#### TASK TO COMPLETE:
Answer these questions from the text on South Korea's medical AI courses below.
(a) How many medical AI professionals is South Korea expected to produce over the next five years?
(b) Which ministry announced the new courses?
(c) How much state funding will each university receive for the next five years?

#### EXCERPT PROVIDED:
=======

South Korea is expected to produce over 1,000 professionals in medical AI over the next five years.
Recently, the Korean Ministry of Health and Welfare announced that it will work with the country's leading public and private universities to offer new specialised courses on AI in healthcare.
The ministry has selected the following six universities:
- Kyung Hee University
- Seoul National University
- Sungkyunkwan University
- Ajou University
- Chung-Ang University
- Hallym University
Based on a media release, they will offer specialised courses in areas such as AI diagnosis and prediction, AI novel drug and treatment development, and AI medical device development, through their medicine, pharmacy, dentistry, and engineering departments.
Each university will receive state funding of 1 billion won (over $700,000) for the next five years, starting with an initial budget of 750 million won (around $540,000) this year.

=======

#### DATA SHOWN:
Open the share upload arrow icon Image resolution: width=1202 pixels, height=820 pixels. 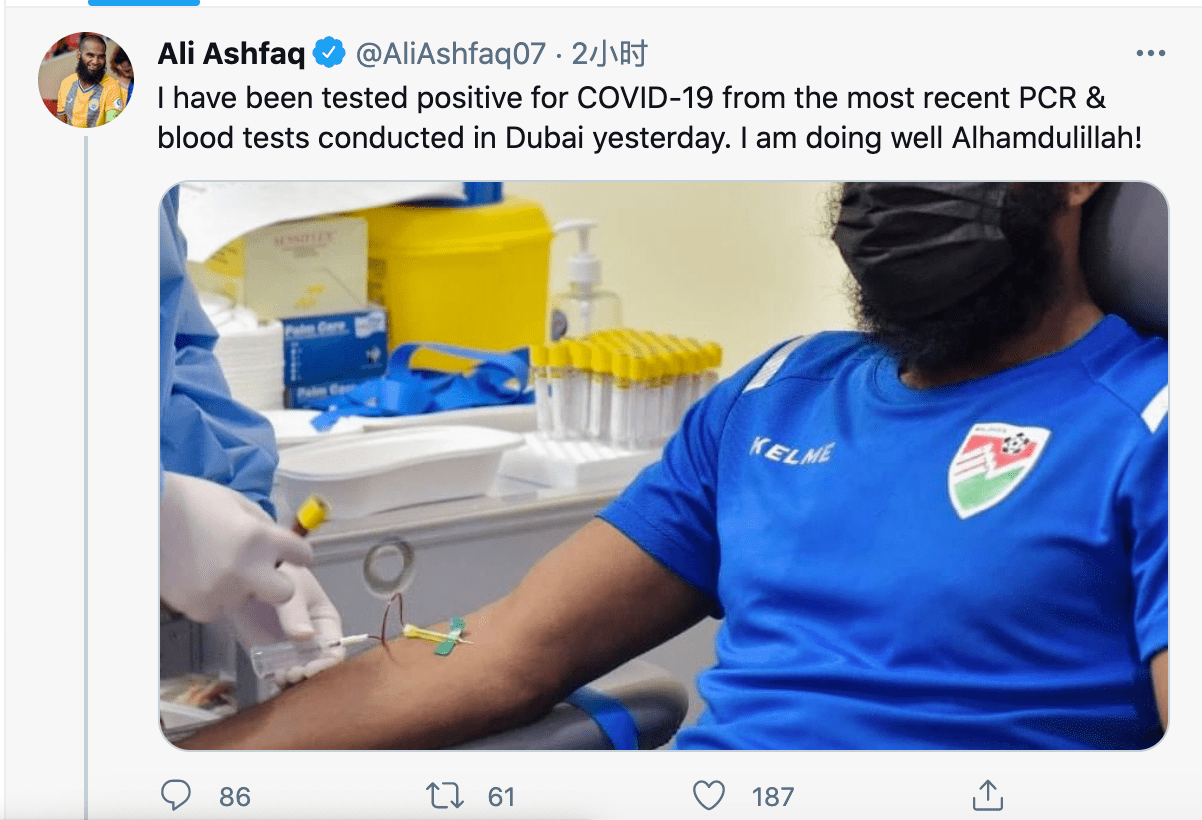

=======

#### WRITTEN REPLY:
(a) Over 1,000.
(b) The Korean Ministry of Health and Welfare.
(c) 1 billion won (over $700,000).